··· Extrait choisi

En novembre dernier, Hugues Dufourt a accroché un nouveau chef-d'œuvre en son musée imaginaire. Voyage par-delà les fleuves et les monts, créé par l'Orchestre Philharmonique de Nice pousse plus loin que jamais l'exigence d'une écriture qui soit l'expression d'un monde sonore nouveau.

Déjà, au moment de la création de Surgir par l'Orchestre de Paris il y a un quart de siècle, une intuition un rien provocatrice lui faisait écrire : « L'orchestre me paraît être encore un instrument sous-exploité et en retard sur ses possibilités ». Une intuition ? Une conviction plutôt, qui l'avait poussé à s'associer dès le début des années soixante-dix à quelques autres compositeurs insatisfaits des voies traditionnelles de l'écriture – dont Gérard Grisey, Tristan Murail et Michaël Levinas – pour penser la musique autrement et s'en donner les moyens instrumentaux – ce sera, en l'occurence, l'ensemble L'Itinéraire. Comme les fondateurs de la musique « spectrale », Hugues Dufourt voulait donner toute sa place au timbre, « substance même de la composition », quand il n'était encore qu'une « figure claudicante », « un badigeon de couleur appliqué après coup au discours ».

······
··· Données sources

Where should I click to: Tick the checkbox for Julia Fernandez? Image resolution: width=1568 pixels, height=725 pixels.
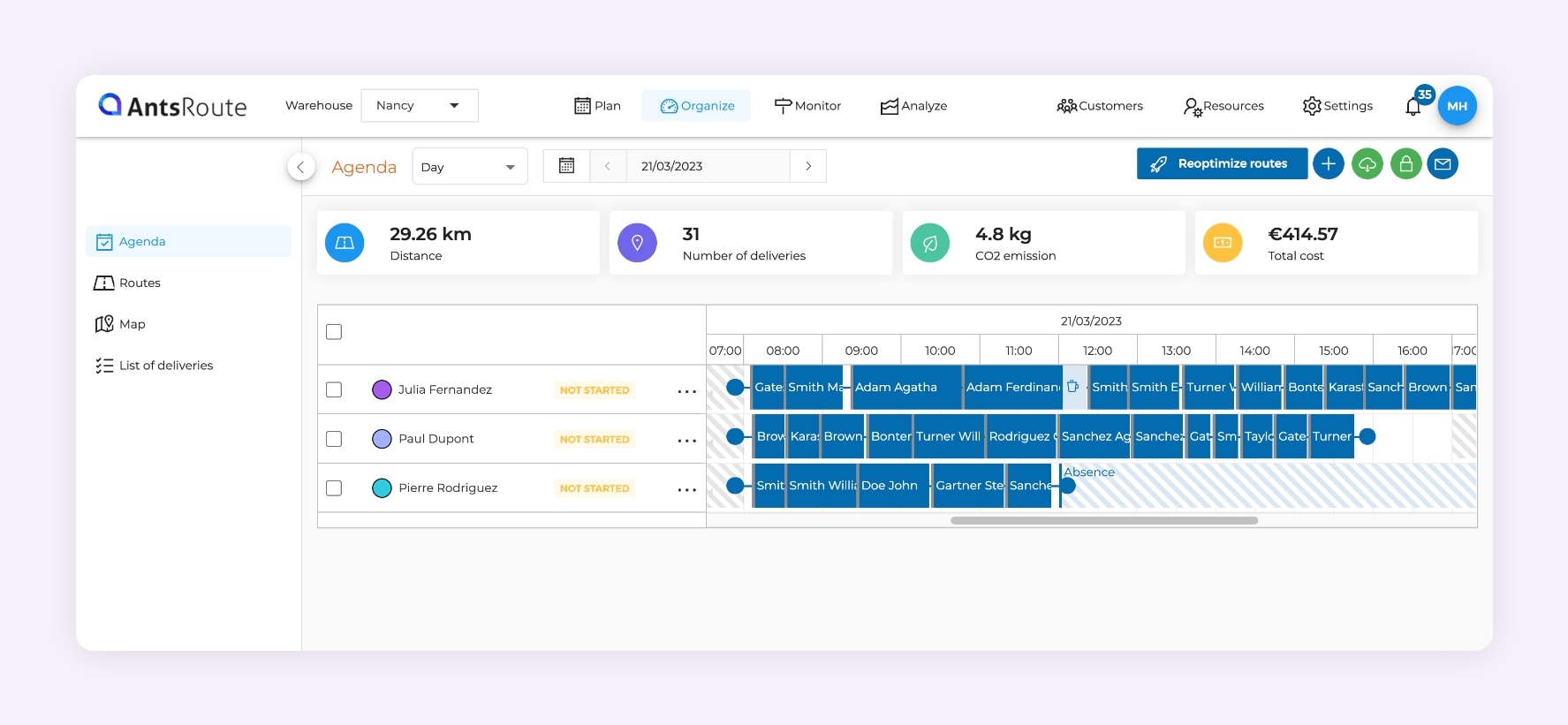pos(334,389)
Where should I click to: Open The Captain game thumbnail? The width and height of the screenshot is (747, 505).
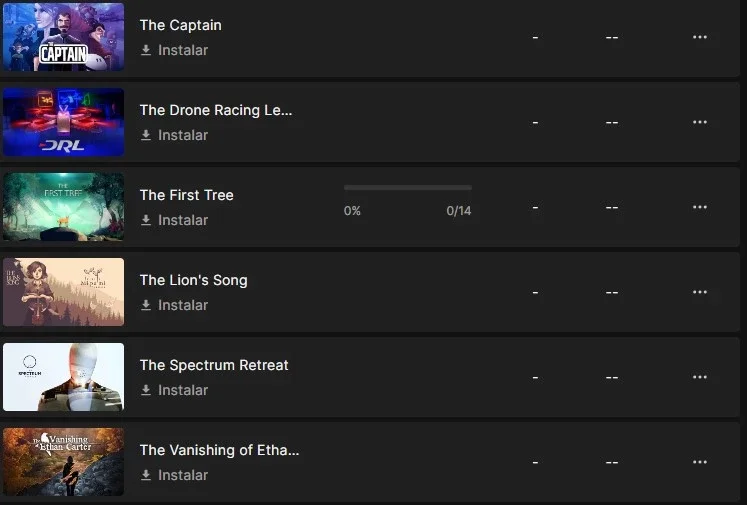(63, 37)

······

• _Problème court_
Reproduisez fidèlement, dans l'extrait choisi ci-dessus, le passage qui va de « En novembre dernier, Hugues » jusqu'à « monde sonore nouveau. » inclus.

• _Réponse finale_
En novembre dernier, Hugues Dufourt a accroché un nouveau chef-d'œuvre en son musée imaginaire. Voyage par-delà les fleuves et les monts, créé par l'Orchestre Philharmonique de Nice pousse plus loin que jamais l'exigence d'une écriture qui soit l'expression d'un monde sonore nouveau.